=== Excerpted text ===
## Begin

Now that you have a better understanding of our authentication sequence, let’s dive into the demo! Note: You might recognize a few names from a famous paper company :eyes:

Part 1

Set Up Organizations

Navigate to the Auth0 dashboard and go to the Activity page

Here, you can find your: daily active users, user retention rates, number of sign-ups, and failed login attempts. This is a glance at user activities as part of your tenant. A reminder, this will be specific to your tenant, and you can create as many tenants as you need. We have different environment tags that you can modify. If it’s in production and you want to switch it to development or staging, you can definitely do that as well.

Organizations can be representative of a tenant that you associate with a customer. Here, we’ll use Acme Corp., Atko, and Okta. You can think of them as different entities from a multi-tenancy perspective.

Acme Corp:

  • Basic branding
  • Customer logo
  • Choose specific colors
  • These bits of metadata associated with the brand can be incorporated into your application. If you want that passed from the JWT to your application so you can brand it for the instance of the application, you can do this as well.

Invite Members to Organizations

Let’s go ahead and invite Michael Scott (I’ve been rewatching the Superfan episodes of The Office. Definitely recommend it if you haven’t watched.)

I’m going to send an invite to michael.scott@atko.email with the dashboard administrator and organization administrator roles. These will determine what specifically I can do as a user or a member of a specific organization. In the context of Acme Corp, I’m both a dashboard administrator as well as an organization administrator. There are specific permissions associated with each of these roles and you’ll see that momentarily. I’m going to go ahead and send the invite.

It’s going to be pending. So I’ll navigate to my inbox, michael.scott@atko.email, and it’s there.

Let’s go ahead and accept the invitation. Now all I have to do to sign up is set a password.

I’m going to go ahead and set a password now. And you’ll see here, I receive a branded experience.

It’s Acme and it has the primary color here, so I’m going to go ahead and continue. I’m redirected back to the application with specific metadata associated with the organization in that context as well as the information for this specific user.

Understanding the Tokens

This is going to be the decoded ID token:

  • _org_display_name: That was defined in the organization with the administrative console.
  • _org_roles: These are the roles that were associated with this user in the context of this organization.
  • _member_of_orgs: An array of all of the orgs this user may belong to.
  • The rest is identifier information, and the last two are specific to the organization itself.

If I go to permissions, this is the access token that I’m granted. Typically I would use this in an API request as a bearer token in the authorization header. It does have specific information as it pertains to this user:

  • _client_id: the application that the user was authenticating against
  • _connection_id: the connection that I used. This is how I connected, or how I authenticated. This is the ID of that database connection that I’ve authenticated with. The rest of the attributes/claims are duplicated from the ID token.

## End

=== Task set ===
1. Duplicate the part of the Auth0 organizations walkthrough starting with "I’m going to send" and going on through "and it’s there.".
2. Pick up the Auth0 organizations walkthrough after its last shown sentence and keep writing it.

=== Material provided ===
## Begin

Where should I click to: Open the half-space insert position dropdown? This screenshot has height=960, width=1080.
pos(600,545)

## End

=== Responses to the exercise ===
1.
I’m going to send an invite to michael.scott@atko.email with the dashboard administrator and organization administrator roles. These will determine what specifically I can do as a user or a member of a specific organization. In the context of Acme Corp, I’m both a dashboard administrator as well as an organization administrator. There are specific permissions associated with each of these roles and you’ll see that momentarily. I’m going to go ahead and send the invite.

It’s going to be pending. So I’ll navigate to my inbox, michael.scott@atko.email, and it’s there.

2.
  • Permissions: These permissions are going to be associated with the audience dashboard API as well as the dashboard administrator. Now your application can consume this information and then determine based on what is returned:
    • what the user should see
    • how they should move forward in your application
    • what services they may have access to

You can also do this on the backend as well. When you send the access token to your service, your service will be responsible for validating the access token itself. Validity of the token could mean whether it’s expired, whether it has the right permissions, scopes, etc.

Organization Management

I do have a step-up functionality here where based on the audience parameter or a scope requested, you can actually initiate a multi-factor authentication event. I’m going to do a Google authenticator or similar.

I’m going to go ahead and type in the 6-digit code and hit continue. We also have biometrics built in as well, so if you want to enable biometrics, the next time the user authenticates or goes through an authorization event, they may not necessarily need to type in their password from that point on. They can just use the biometrics enabled on that specific device. I’m using my laptop right now, so Touch ID is available, but Face ID would also be available if you were on a mobile device accessing a web browser.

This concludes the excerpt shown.